Task set
1. Answer these questions from the passage on the Authority Void:
(a) Where does the organizational exhaustion it describes fail to show up?
(b) What do very few org charts show?
(c) In what kind of organizations do Authority Voids grow fastest?
2. List every example of a transition that the Authority Void passage gives.
3. Carry on the passage about the Authority Void, starting after its last sentence.

There is a specific kind of organizational exhaustion that doesn't show up in workload numbers.

It's the energy spent navigating decisions that never close. The relationships quietly strained by competing interpretations of who was responsible for what. The leaders who stop raising issues because they've learned, through experience, that raising them doesn't resolve them.

This is the Authority Void. And it is operating in more organizations than most leadership frameworks acknowledge.

What causes it

The Authority Void is not a leadership failure. It is a structural gap — and it forms in predictable conditions.

It appears when decision rights are assumed rather than explicit. Most org charts show reporting lines. Very few show decision ownership. The result is that two capable, well-intentioned people can share overlapping responsibility without anyone ever clarifying where one's authority ends and the other's begins. Under normal conditions this is manageable. Under pressure, it becomes a fault line.

It widens during transitions. New leaders, reorganizations, expanded scopes, capital events — any moment when the implicit rules of the organization shift creates new ambiguity. The old understanding of who owned what no longer applies. The new understanding hasn't been established. The void opens in the space between.

It deepens when it goes unnamed. This is the most important part. Authority Voids don't close on their own. They grow. And they grow fastest in organizations where naming the problem is itself perceived as a political act. When raising structural questions feels like pointing fingers, people stop raising them. The void becomes invisible — not because it's resolved, but because everyone has learned to route around it.

Data section

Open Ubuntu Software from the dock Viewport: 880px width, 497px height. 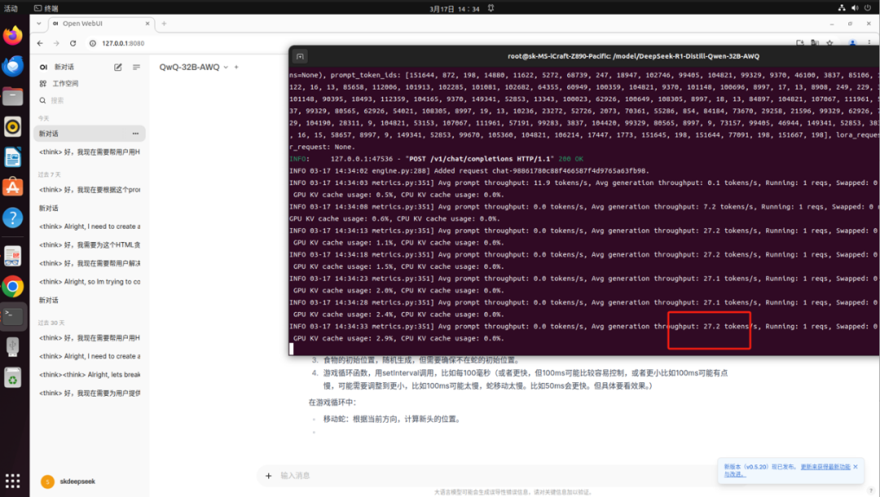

Answer set
1.
(a) In workload numbers.
(b) Decision ownership.
(c) In organizations where naming the problem is itself perceived as a political act.

2.
- New leaders
- Reorganizations
- Expanded scopes
- Capital events

3.
The cost

Organizations typically measure the cost of the Authority Void in the wrong units.

They see the missed deadline, the failed initiative, the team conflict. They attribute it to personality, communication, or leadership style. They invest in the wrong interventions — team building, communication training, coaching — when the actual problem is structural. The authority boundary was never made explicit, and no amount of relationship work will substitute for clarity about who owns the call.

The real cost is compounding. Each unmade decision creates more ambiguity. Each ambiguity strains more relationships. Each strained relationship makes future conversations more difficult. Over time, the organization develops workarounds — informal systems that substitute for clear authority — which create their own fragility.

High-performing leaders in these environments often become the workaround. They absorb the ambiguity. They make the calls that weren't theirs to make, or they defer to avoid overstepping. Either way, they're expending significant energy navigating a problem that shouldn't be theirs to navigate.

Three signals to watch for

Decisions get revisited without resolution. The same question surfaces across multiple meetings. Each time it gets discussed but not closed. If you've sat in a meeting where you thought didn't we already decide this, you were in an Authority Void.

Accountability is genuinely diffuse. When something goes wrong, it's unclear who was responsible — not because people are protecting themselves, but because ownership was never named. The post-mortem surfaces several people who thought someone else had the call.

Smart leaders stop surfacing issues. This is the most damaging signal and the hardest to see. When capable people stop raising certain problems, it's often because they've internalized that the system won't resolve them. The void becomes invisible because the people most likely to notice it have learned to live around it.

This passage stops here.